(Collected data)
^^^^^^^^^^^^^^^^

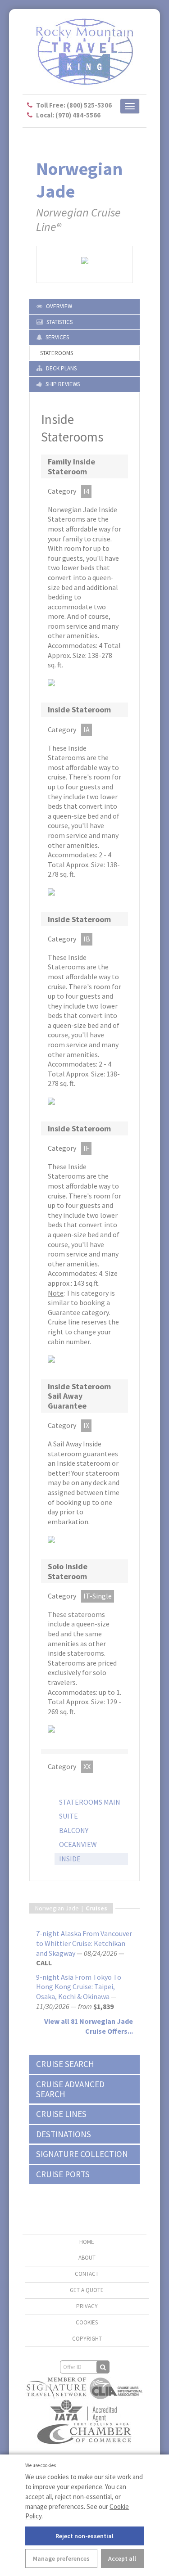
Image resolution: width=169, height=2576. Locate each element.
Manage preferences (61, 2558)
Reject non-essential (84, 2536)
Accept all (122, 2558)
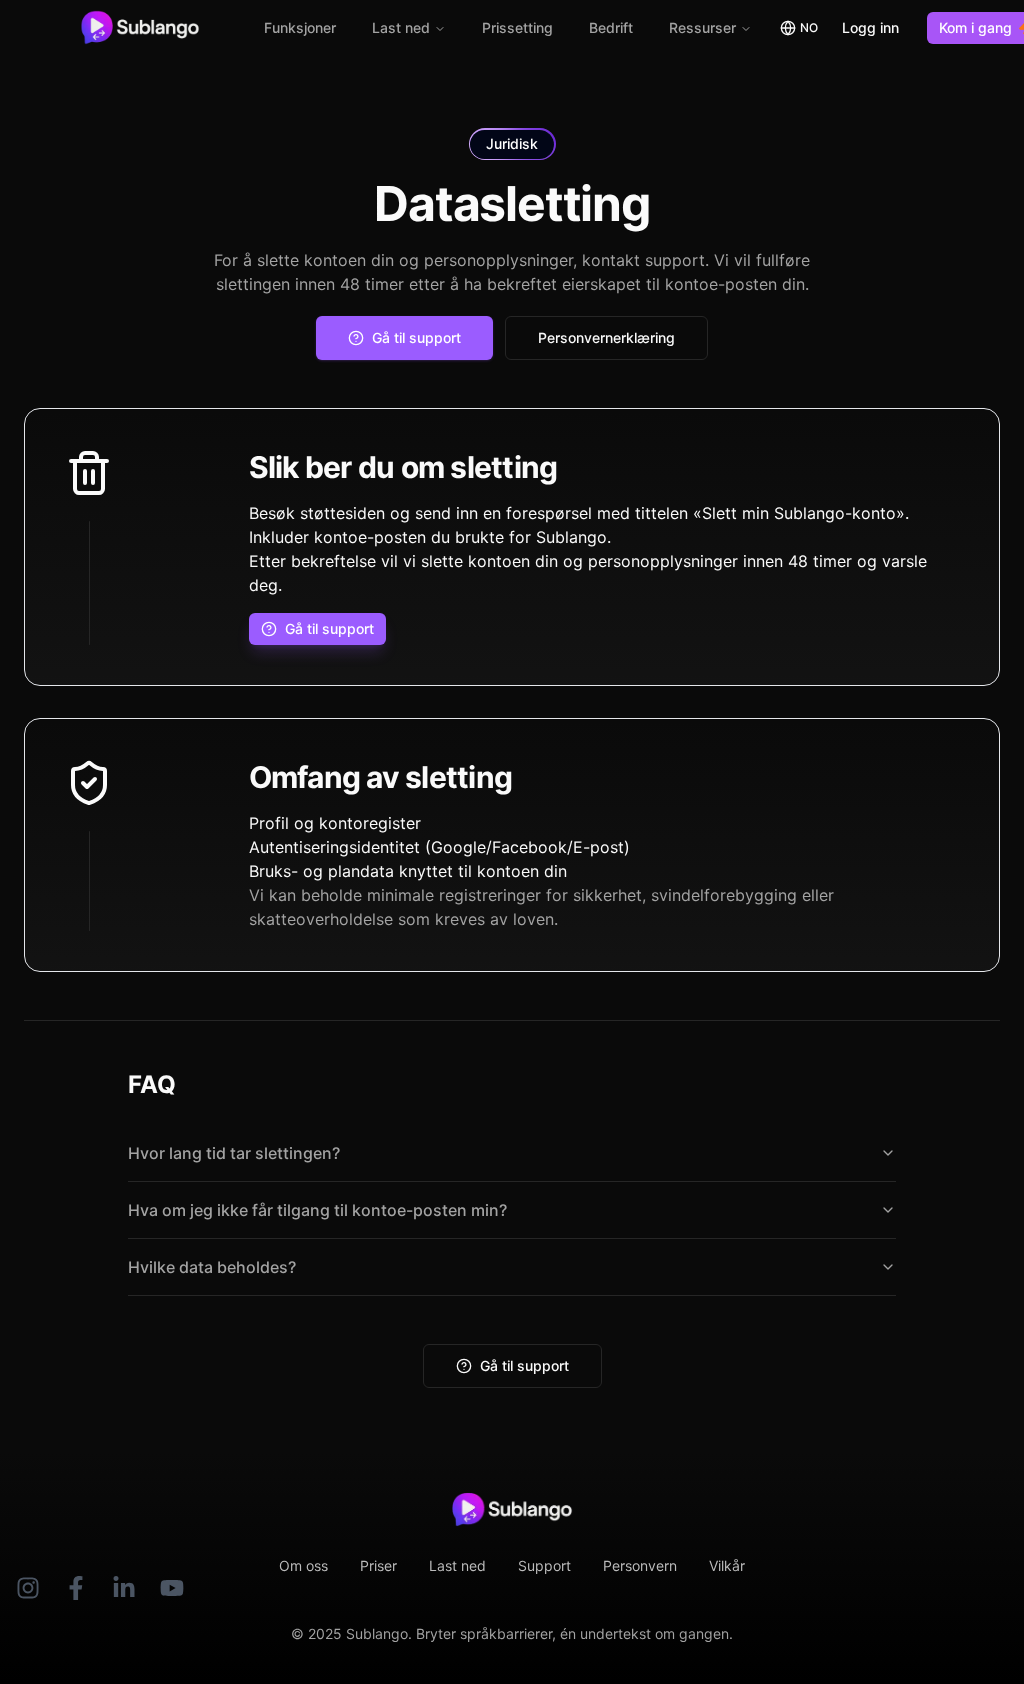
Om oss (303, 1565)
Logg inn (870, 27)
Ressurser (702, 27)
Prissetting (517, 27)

^^^^^^^^^^^^^^^^

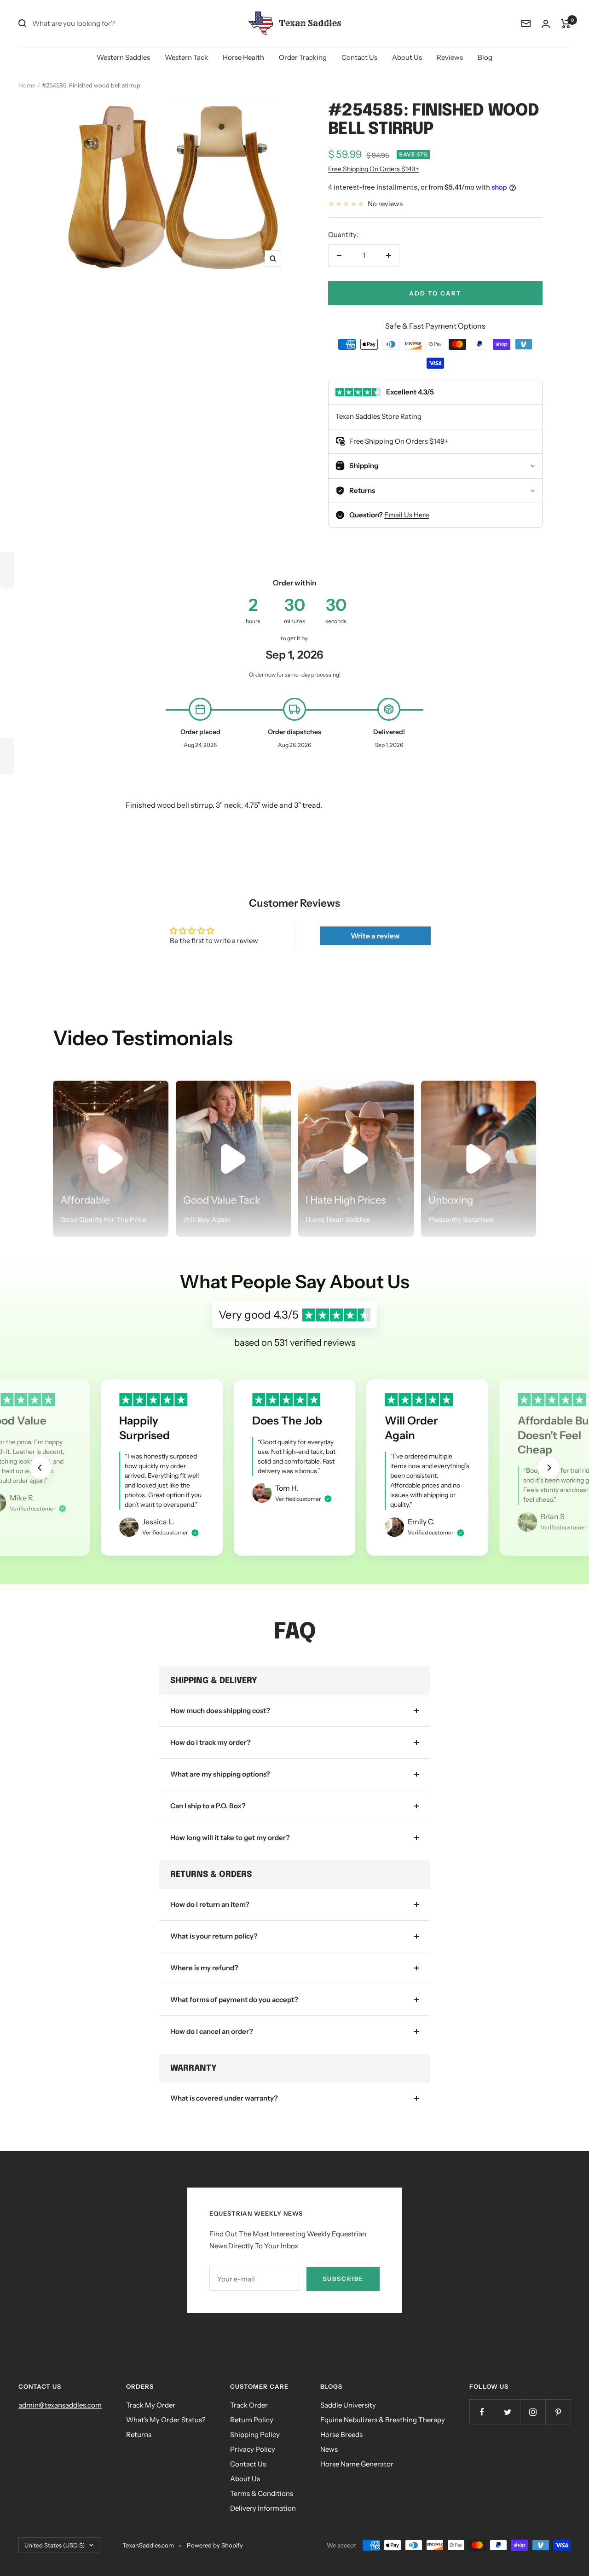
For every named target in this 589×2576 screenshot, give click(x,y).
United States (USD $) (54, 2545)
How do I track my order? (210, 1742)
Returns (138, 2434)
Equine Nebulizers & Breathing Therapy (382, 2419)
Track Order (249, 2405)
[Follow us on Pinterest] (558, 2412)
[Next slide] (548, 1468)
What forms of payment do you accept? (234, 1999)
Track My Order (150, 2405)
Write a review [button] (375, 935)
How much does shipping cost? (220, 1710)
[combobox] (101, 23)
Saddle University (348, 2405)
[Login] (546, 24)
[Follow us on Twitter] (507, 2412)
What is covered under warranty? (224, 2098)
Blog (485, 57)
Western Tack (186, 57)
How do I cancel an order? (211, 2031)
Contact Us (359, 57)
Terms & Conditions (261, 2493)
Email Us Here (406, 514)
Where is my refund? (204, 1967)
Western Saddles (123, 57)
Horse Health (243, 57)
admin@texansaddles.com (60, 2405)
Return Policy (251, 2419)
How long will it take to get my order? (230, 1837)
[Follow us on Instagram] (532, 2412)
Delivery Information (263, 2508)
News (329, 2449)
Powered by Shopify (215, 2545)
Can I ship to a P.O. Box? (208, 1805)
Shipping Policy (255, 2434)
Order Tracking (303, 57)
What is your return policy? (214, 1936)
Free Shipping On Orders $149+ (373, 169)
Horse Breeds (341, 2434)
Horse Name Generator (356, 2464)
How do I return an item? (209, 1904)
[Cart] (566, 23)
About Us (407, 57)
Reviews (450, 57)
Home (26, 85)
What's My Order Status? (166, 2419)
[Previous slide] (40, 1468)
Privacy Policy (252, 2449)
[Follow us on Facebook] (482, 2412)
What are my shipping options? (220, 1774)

^^^^^^^^^^^^^^^^

▶ _Activity_
Each line in the entries above, starting at the line with "[Login] (546, 24)" and ending at the line with "About Us (407, 57)", is to be printed exactly, and only those lines.

▶ _Solution to this task_
[Login] (546, 24)
[Follow us on Twitter] (507, 2412)
What is covered under warranty? (224, 2098)
Blog (485, 57)
Western Tack (186, 57)
How do I cancel an order? (211, 2031)
Contact Us (359, 57)
Terms & Conditions (261, 2493)
Email Us Here (406, 514)
Where is my refund? (204, 1967)
Western Saddles (123, 57)
Horse Health (243, 57)
admin@texansaddles.com (60, 2405)
Return Policy (251, 2419)
How long will it take to get my order? (230, 1837)
[Follow us on Instagram] (532, 2412)
Delivery Information (263, 2508)
News (329, 2449)
Powered by Shopify (215, 2545)
Can I ship to a P.O. Box? (208, 1805)
Shipping Policy (255, 2434)
Order Tracking (303, 57)
What is your return policy? (214, 1936)
Free Shipping On Orders $149+ (373, 169)
Horse Breeds (341, 2434)
Horse Name Generator (356, 2464)
How do I return an item? (209, 1904)
[Cart] (566, 23)
About Us (407, 57)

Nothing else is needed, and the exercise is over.